> **DOCUMENT SECTION**:
··········
Arrogate, Songbird, 'Chrome': From Del Mar to the Hall of Fame

August 04, 2023

California Chrome | Benoit Photo

California Chrome © Benoit Photo

Horse Racing Rebates

Del Mar has seen its share of great horses parade through its grounds over the years. From the early days when the likes of Seabiscuit and Native Diver raced to the late 20th century when top horses like Precisionist, Best Pal and Wickerr ruled the track. For one not-so shining moment in 1996 when Cigar showed up to the 2000’s when Zenyatta, Beholder, American Pharoah and Flightline thrilled racing fans.

Today three horses who dominated their divisions and raced at one time or another at Del Mar will be inducted into the racing’s Hall of Fame in Saratoga Springs. Arrogate, Songbird and California Chrome all take their places next to the greats of the sport.

Let’s start with Arrogate, who went on such a tear in 2016-17 that he remains the top money earner of all-time. The son of Unbridled’s Song won $17,422,600, most of which came in a span of about seven months starting with his stunning run in the G1 Travers at Saratoga in August of 2016. Stunning in the sense that Arrogate was coming out of allowance company. He had won a second level allowance at Del Mar and was 11-1 when they popped the gates in the Travers. He led them wire-to-wire and won by a whopping 13 ½ lengths. He took down his biggest paycheck to that point, $670,000, a pittance compared to what was to come.

“Just an incredible horse,” jockey Mike Smith says. “That four-race run that he had is like no other. We lost him way too soon as a stallion. As you can see, his babies are starting to show who he was.“

Smith hopped onboard Arrogate for the first time in the Travers and would remain his permanent jockey for his remaining six races. But it was the first four outings that stick out for the Hall of Fame rider.

“They were all just so impressive,” Smith says. “Especially going a mile and a quarter, he was like a runaway train. He would get faster and faster and faster. We just never seem to hit the bottom of him.”

The big gray/roan was trained by Bob Baffert.

Arrogate

“He was one of the greatest horses I ever trained,” Baffert recalls. “American Pharoah strung some races together, Justify, too…but Arrogate. His Travers win was unbelievable. A track record. He beat the field by 10, 11 lengths, and a good field.”

Showing the Travers was no fluke, Arrogate simply went out and won the Breeders’ Cup Classic in his next outing, outdueling fellow Hall of Fame inductee, California Chrome and collecting the $3.3 million first-place earnings.

“Most exciting Breeders’ Cup I’ve been involved in,” Baffert says.

“He beat California Chrome,” Smith adds, “when ‘Chrome’ was probably at his best. For him to do that, so lightly raced, to beat a horse of that caliber is incredible.”
··········
> **TASKS TO PERFORM**:
**A.** In the article above on the three Hall of Fame inductees, why does it call Arrogate's win in the Travers "stunning"?
**B.** The article above on the three Hall of Fame inductees names horses that thrilled Del Mar racing fans in the 2000s. List them.

> **DATA**:
··········
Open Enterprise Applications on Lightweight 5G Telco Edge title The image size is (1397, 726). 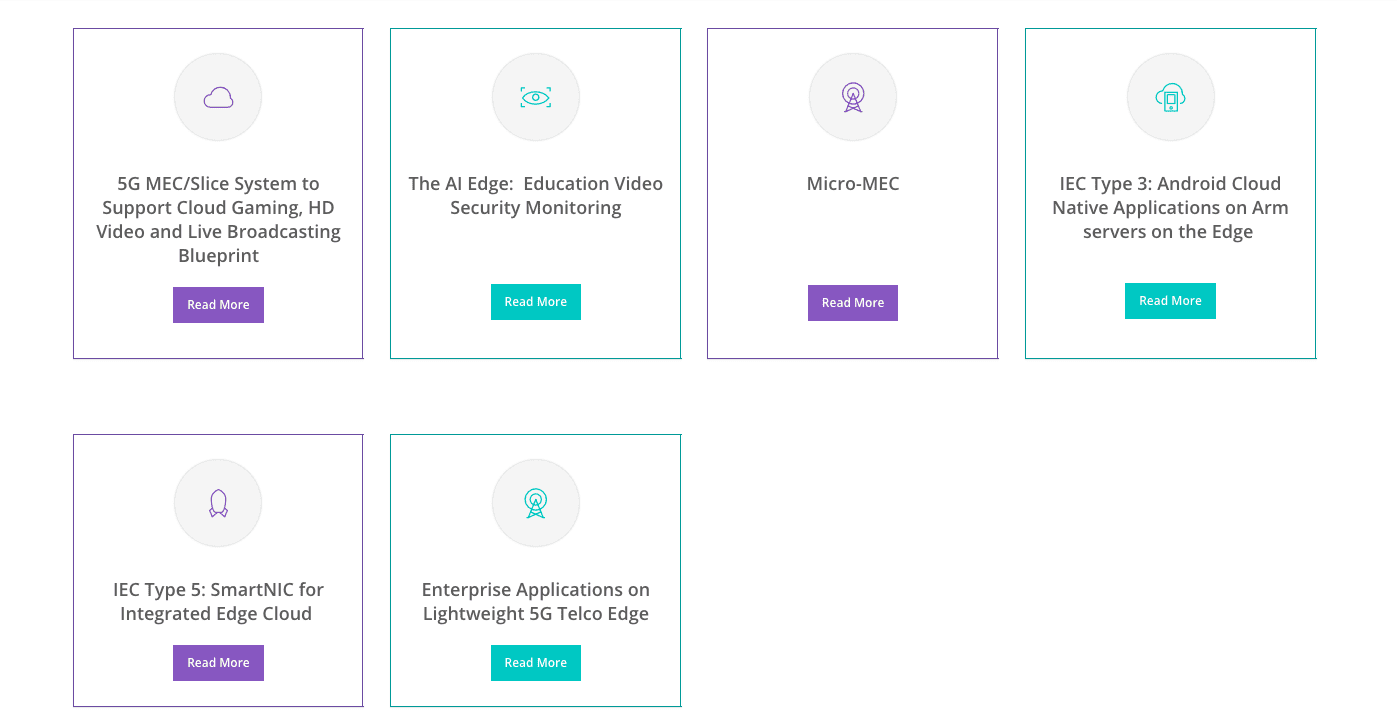[536, 602]
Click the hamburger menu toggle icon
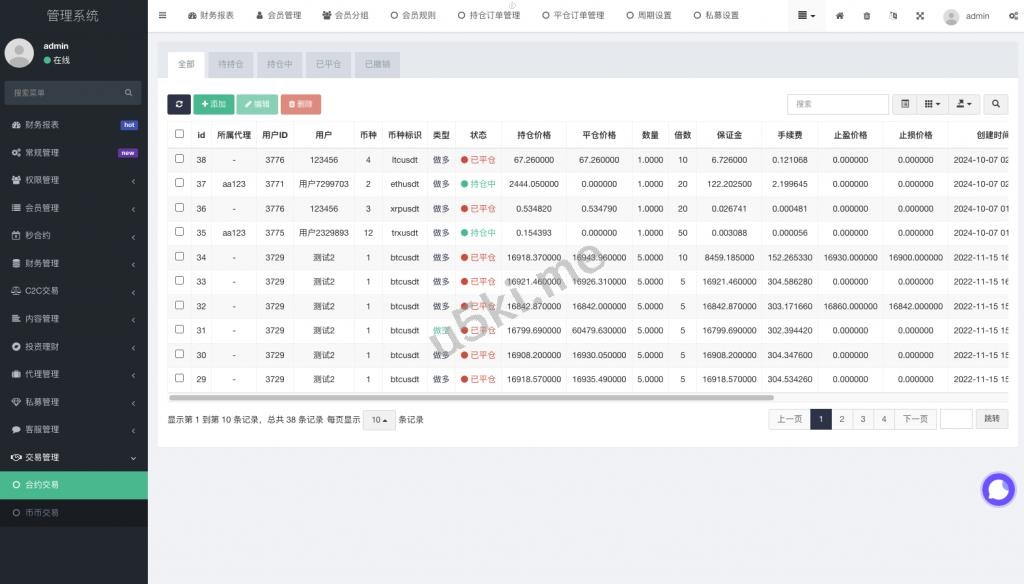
··········
> **RESPONSES**:
**A.** Arrogate was coming out of allowance company. He had won only a second-level allowance at Del Mar and went off at 11-1 in the Travers, but he led wire-to-wire and won by 13 ½ lengths.

**B.** Zenyatta, Beholder, American Pharoah, Flightline